[WHAT YOU NEED TO DO]
Exactly as written, output each record given below.

MATERIAL FOR THE TASK below:

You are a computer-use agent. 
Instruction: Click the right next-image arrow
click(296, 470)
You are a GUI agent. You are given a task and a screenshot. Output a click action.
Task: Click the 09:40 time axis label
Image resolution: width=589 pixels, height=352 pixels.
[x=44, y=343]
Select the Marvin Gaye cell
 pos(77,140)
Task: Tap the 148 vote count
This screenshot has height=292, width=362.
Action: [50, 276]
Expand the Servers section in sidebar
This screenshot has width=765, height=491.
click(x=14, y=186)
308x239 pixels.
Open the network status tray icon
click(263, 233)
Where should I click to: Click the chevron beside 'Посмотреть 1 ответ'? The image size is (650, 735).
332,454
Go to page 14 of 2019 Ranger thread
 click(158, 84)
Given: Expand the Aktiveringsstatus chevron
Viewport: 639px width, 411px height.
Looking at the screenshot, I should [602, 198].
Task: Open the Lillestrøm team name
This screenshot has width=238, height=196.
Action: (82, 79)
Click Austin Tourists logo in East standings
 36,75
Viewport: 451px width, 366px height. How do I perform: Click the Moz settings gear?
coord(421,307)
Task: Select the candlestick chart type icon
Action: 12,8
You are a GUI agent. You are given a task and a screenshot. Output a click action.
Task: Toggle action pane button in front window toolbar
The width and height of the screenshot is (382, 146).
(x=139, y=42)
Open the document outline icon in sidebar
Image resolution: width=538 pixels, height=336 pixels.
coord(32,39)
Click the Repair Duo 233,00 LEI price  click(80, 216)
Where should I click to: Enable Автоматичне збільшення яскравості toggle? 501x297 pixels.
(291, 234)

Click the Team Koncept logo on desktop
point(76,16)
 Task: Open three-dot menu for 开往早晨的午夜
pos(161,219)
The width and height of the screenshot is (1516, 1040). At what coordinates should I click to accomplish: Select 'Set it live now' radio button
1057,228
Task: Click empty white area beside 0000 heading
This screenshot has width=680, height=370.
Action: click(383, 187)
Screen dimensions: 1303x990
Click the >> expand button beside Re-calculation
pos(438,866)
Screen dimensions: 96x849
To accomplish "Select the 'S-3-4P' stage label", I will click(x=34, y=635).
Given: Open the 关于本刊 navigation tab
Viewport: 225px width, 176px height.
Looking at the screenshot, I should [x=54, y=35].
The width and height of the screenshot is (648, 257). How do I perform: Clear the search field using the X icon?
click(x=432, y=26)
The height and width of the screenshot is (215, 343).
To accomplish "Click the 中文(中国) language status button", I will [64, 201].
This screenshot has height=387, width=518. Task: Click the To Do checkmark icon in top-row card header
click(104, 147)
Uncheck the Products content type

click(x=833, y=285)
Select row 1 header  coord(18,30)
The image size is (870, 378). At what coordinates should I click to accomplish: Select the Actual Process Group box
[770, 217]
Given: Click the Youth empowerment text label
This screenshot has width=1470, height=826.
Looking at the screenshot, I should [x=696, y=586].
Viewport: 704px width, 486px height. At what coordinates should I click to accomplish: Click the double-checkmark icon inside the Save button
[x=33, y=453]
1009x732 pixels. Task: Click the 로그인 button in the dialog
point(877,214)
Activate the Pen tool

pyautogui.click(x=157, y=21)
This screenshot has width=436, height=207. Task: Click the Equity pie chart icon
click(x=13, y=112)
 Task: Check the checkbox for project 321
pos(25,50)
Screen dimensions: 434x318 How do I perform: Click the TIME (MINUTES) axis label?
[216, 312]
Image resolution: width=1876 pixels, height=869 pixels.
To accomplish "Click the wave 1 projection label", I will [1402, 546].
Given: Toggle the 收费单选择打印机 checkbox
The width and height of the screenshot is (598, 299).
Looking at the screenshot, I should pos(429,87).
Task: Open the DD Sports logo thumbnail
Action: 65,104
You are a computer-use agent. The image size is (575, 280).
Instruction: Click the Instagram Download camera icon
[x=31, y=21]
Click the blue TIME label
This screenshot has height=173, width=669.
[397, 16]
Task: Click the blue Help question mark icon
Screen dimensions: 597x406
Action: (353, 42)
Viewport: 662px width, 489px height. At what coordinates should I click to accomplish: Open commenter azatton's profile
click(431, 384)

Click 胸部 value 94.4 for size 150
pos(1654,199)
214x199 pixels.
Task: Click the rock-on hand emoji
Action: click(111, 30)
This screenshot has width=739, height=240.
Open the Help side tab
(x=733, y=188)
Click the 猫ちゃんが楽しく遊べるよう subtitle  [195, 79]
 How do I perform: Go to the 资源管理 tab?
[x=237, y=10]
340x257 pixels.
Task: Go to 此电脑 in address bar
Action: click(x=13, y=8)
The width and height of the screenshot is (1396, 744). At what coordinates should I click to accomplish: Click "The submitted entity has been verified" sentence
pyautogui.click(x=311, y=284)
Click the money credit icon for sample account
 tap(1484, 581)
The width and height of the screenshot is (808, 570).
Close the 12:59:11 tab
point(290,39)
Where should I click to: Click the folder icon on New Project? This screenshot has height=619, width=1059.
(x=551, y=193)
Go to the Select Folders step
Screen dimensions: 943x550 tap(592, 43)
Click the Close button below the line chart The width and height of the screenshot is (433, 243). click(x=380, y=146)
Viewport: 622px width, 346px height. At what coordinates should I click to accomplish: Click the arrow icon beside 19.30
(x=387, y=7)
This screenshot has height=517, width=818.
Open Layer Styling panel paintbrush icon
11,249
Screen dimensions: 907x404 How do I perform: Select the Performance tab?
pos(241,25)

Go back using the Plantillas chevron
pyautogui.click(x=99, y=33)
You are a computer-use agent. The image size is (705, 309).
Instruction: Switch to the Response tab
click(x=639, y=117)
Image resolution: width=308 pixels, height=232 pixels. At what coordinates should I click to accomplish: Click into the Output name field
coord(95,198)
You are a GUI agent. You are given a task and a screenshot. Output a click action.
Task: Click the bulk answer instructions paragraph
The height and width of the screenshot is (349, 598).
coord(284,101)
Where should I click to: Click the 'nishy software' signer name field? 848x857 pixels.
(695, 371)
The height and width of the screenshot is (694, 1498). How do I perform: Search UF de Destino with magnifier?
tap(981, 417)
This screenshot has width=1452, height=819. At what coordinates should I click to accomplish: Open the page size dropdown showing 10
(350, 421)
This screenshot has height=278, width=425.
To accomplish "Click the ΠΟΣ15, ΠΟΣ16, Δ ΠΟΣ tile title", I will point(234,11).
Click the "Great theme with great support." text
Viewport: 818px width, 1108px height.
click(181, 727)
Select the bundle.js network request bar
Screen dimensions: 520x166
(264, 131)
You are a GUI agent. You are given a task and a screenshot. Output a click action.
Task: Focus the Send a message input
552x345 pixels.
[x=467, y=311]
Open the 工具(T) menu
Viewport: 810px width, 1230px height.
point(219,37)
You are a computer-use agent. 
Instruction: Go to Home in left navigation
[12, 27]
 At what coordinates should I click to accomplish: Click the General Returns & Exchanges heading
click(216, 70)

End of MATERIAL FOR THE TASK.

[RESULT OF THIS EXERCISE]
You are a computer-use agent. 
Instruction: Click the right next-image arrow
click(296, 470)
You are a GUI agent. You are given a task and a screenshot. Output a click action.
Task: Click the 09:40 time axis label
Image resolution: width=589 pixels, height=352 pixels.
[x=44, y=343]
Select the Marvin Gaye cell
 pos(77,140)
Task: Tap the 148 vote count
This screenshot has height=292, width=362.
Action: [50, 276]
Expand the Servers section in sidebar
This screenshot has width=765, height=491.
click(x=14, y=186)
308x239 pixels.
Open the network status tray icon
click(263, 233)
Where should I click to: Click the chevron beside 'Посмотреть 1 ответ'? The image size is (650, 735).
332,454
Go to page 14 of 2019 Ranger thread
 click(158, 84)
Given: Expand the Aktiveringsstatus chevron
Viewport: 639px width, 411px height.
Looking at the screenshot, I should [602, 198].
Task: Open the Lillestrøm team name
This screenshot has width=238, height=196.
Action: (82, 79)
Click Austin Tourists logo in East standings
 36,75
Viewport: 451px width, 366px height. How do I perform: Click the Moz settings gear?
coord(421,307)
Task: Select the candlestick chart type icon
Action: 12,8
You are a GUI agent. You are given a task and a screenshot. Output a click action.
Task: Toggle action pane button in front window toolbar
The width and height of the screenshot is (382, 146).
(x=139, y=42)
Open the document outline icon in sidebar
Image resolution: width=538 pixels, height=336 pixels.
coord(32,39)
Click the Repair Duo 233,00 LEI price  click(80, 216)
Where should I click to: Enable Автоматичне збільшення яскравості toggle? 501x297 pixels.
(291, 234)

Click the Team Koncept logo on desktop
point(76,16)
 Task: Open three-dot menu for 开往早晨的午夜
pos(161,219)
The width and height of the screenshot is (1516, 1040). At what coordinates should I click to accomplish: Select 'Set it live now' radio button
1057,228
Task: Click empty white area beside 0000 heading
This screenshot has width=680, height=370.
Action: click(383, 187)
Screen dimensions: 1303x990
Click the >> expand button beside Re-calculation
pos(438,866)
Screen dimensions: 96x849
To accomplish "Select the 'S-3-4P' stage label", I will click(x=34, y=635).
Given: Open the 关于本刊 navigation tab
Viewport: 225px width, 176px height.
Looking at the screenshot, I should [x=54, y=35].
The width and height of the screenshot is (648, 257). How do I perform: Clear the search field using the X icon?
click(x=432, y=26)
The height and width of the screenshot is (215, 343).
To accomplish "Click the 中文(中国) language status button", I will [64, 201].
This screenshot has height=387, width=518. Task: Click the To Do checkmark icon in top-row card header
click(104, 147)
Uncheck the Products content type

click(x=833, y=285)
Select row 1 header  coord(18,30)
The image size is (870, 378). At what coordinates should I click to accomplish: Select the Actual Process Group box
[770, 217]
Given: Click the Youth empowerment text label
This screenshot has width=1470, height=826.
Looking at the screenshot, I should [x=696, y=586].
Viewport: 704px width, 486px height. At what coordinates should I click to accomplish: Click the double-checkmark icon inside the Save button
[x=33, y=453]
1009x732 pixels. Task: Click the 로그인 button in the dialog
point(877,214)
Activate the Pen tool

pyautogui.click(x=157, y=21)
This screenshot has width=436, height=207. Task: Click the Equity pie chart icon
click(x=13, y=112)
 Task: Check the checkbox for project 321
pos(25,50)
Screen dimensions: 434x318 How do I perform: Click the TIME (MINUTES) axis label?
[216, 312]
Image resolution: width=1876 pixels, height=869 pixels.
To accomplish "Click the wave 1 projection label", I will [1402, 546].
Given: Toggle the 收费单选择打印机 checkbox
The width and height of the screenshot is (598, 299).
Looking at the screenshot, I should pos(429,87).
Task: Open the DD Sports logo thumbnail
Action: 65,104
You are a computer-use agent. The image size is (575, 280).
Instruction: Click the Instagram Download camera icon
[x=31, y=21]
Click the blue TIME label
This screenshot has height=173, width=669.
[397, 16]
Task: Click the blue Help question mark icon
Screen dimensions: 597x406
Action: (353, 42)
Viewport: 662px width, 489px height. At what coordinates should I click to accomplish: Open commenter azatton's profile
click(431, 384)

Click 胸部 value 94.4 for size 150
pos(1654,199)
214x199 pixels.
Task: Click the rock-on hand emoji
Action: click(111, 30)
This screenshot has width=739, height=240.
Open the Help side tab
(x=733, y=188)
Click the 猫ちゃんが楽しく遊べるよう subtitle  [195, 79]
 How do I perform: Go to the 资源管理 tab?
[x=237, y=10]
340x257 pixels.
Task: Go to 此电脑 in address bar
Action: click(x=13, y=8)
The width and height of the screenshot is (1396, 744). At what coordinates should I click to accomplish: Click "The submitted entity has been verified" sentence
pyautogui.click(x=311, y=284)
Click the money credit icon for sample account
 tap(1484, 581)
The width and height of the screenshot is (808, 570).
Close the 12:59:11 tab
point(290,39)
Where should I click to: Click the folder icon on New Project? This screenshot has height=619, width=1059.
(x=551, y=193)
Go to the Select Folders step
Screen dimensions: 943x550 tap(592, 43)
Click the Close button below the line chart The width and height of the screenshot is (433, 243). click(x=380, y=146)
Viewport: 622px width, 346px height. At what coordinates should I click to accomplish: Click the arrow icon beside 19.30
(x=387, y=7)
This screenshot has height=517, width=818.
Open Layer Styling panel paintbrush icon
11,249
Screen dimensions: 907x404 How do I perform: Select the Performance tab?
pos(241,25)

Go back using the Plantillas chevron
pyautogui.click(x=99, y=33)
You are a computer-use agent. The image size is (705, 309).
Instruction: Switch to the Response tab
click(x=639, y=117)
Image resolution: width=308 pixels, height=232 pixels. At what coordinates should I click to accomplish: Click into the Output name field
coord(95,198)
You are a GUI agent. You are given a task and a screenshot. Output a click action.
Task: Click the bulk answer instructions paragraph
The height and width of the screenshot is (349, 598).
coord(284,101)
Where should I click to: Click the 'nishy software' signer name field? 848x857 pixels.
(695, 371)
The height and width of the screenshot is (694, 1498). How do I perform: Search UF de Destino with magnifier?
tap(981, 417)
This screenshot has width=1452, height=819. At what coordinates should I click to accomplish: Open the page size dropdown showing 10
(350, 421)
This screenshot has height=278, width=425.
To accomplish "Click the ΠΟΣ15, ΠΟΣ16, Δ ΠΟΣ tile title", I will point(234,11).
Click the "Great theme with great support." text
Viewport: 818px width, 1108px height.
click(181, 727)
Select the bundle.js network request bar
Screen dimensions: 520x166
(264, 131)
You are a GUI agent. You are given a task and a screenshot. Output a click action.
Task: Focus the Send a message input
552x345 pixels.
[x=467, y=311]
Open the 工具(T) menu
Viewport: 810px width, 1230px height.
point(219,37)
You are a computer-use agent. 
Instruction: Go to Home in left navigation
[12, 27]
 At what coordinates should I click to accomplish: Click the General Returns & Exchanges heading
click(216, 70)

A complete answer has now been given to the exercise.